By Harriet Torry and Anthony DeBarros 

Forecasters expect the U.S. economic recovery to remain on track following the presidential election, with a potential coronavirus vaccine and a new fiscal stimulus package in sight, a new Wall Street Journal survey shows.

The survey also shows that the amount of stimulus the economy needs to recover from the coronavirus shock is more modest than many lawmakers have suggested after the economy outperformed expectations in the third quarter. The survey of 65 business and academic forecasters was conducted Nov. 6-10.

Forecasters see an unemployment rate of 6.8% at the end of this year, down from 7.8% in last month's survey. They now expect gross domestic product to contract 2.7% this year, measured from the fourth quarter of 2019, an improvement from the 3.6% contraction they predicted last month. They forecast expansions of 3.6% in 2021 and 2.9% in 2022, only slightly slower than in the prior month's survey.

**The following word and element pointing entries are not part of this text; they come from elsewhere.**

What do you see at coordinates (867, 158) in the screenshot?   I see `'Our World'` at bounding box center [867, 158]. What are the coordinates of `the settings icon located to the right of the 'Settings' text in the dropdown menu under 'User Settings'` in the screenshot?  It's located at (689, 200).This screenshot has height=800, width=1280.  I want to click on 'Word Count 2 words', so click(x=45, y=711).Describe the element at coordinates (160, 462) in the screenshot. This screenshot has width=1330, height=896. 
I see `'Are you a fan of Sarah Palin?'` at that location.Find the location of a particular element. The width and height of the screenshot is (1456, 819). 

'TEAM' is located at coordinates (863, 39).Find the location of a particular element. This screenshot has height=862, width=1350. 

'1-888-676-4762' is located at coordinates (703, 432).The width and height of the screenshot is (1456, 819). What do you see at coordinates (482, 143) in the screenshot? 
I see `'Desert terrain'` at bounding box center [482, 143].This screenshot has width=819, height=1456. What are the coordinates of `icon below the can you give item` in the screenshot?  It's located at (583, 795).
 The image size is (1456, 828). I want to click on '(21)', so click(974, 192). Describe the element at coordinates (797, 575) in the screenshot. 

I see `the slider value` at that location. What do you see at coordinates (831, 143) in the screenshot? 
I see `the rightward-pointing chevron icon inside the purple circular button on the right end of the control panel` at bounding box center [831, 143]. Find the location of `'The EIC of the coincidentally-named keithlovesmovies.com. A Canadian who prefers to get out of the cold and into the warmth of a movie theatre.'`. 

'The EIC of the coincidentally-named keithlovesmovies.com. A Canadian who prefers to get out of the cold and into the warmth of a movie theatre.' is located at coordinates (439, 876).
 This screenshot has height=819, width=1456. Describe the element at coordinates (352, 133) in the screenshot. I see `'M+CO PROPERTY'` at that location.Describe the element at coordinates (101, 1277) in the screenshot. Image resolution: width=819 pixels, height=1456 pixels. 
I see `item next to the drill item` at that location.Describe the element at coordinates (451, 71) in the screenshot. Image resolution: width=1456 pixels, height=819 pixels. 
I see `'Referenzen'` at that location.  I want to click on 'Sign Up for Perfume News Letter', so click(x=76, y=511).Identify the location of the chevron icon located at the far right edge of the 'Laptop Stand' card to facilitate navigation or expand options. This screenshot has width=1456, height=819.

Most economists say some further fiscal aid remains likely, with some saying the prospect of renewed lockdowns as coronavirus infections rise across the country could spur lawmakers to strike a deal.

"Economic damage from a second wave is raising pressure for stimulus," said Lynn Reaser, chief economist at Point Loma Nazarene University. "Many unemployed and small businesses are struggling to survive."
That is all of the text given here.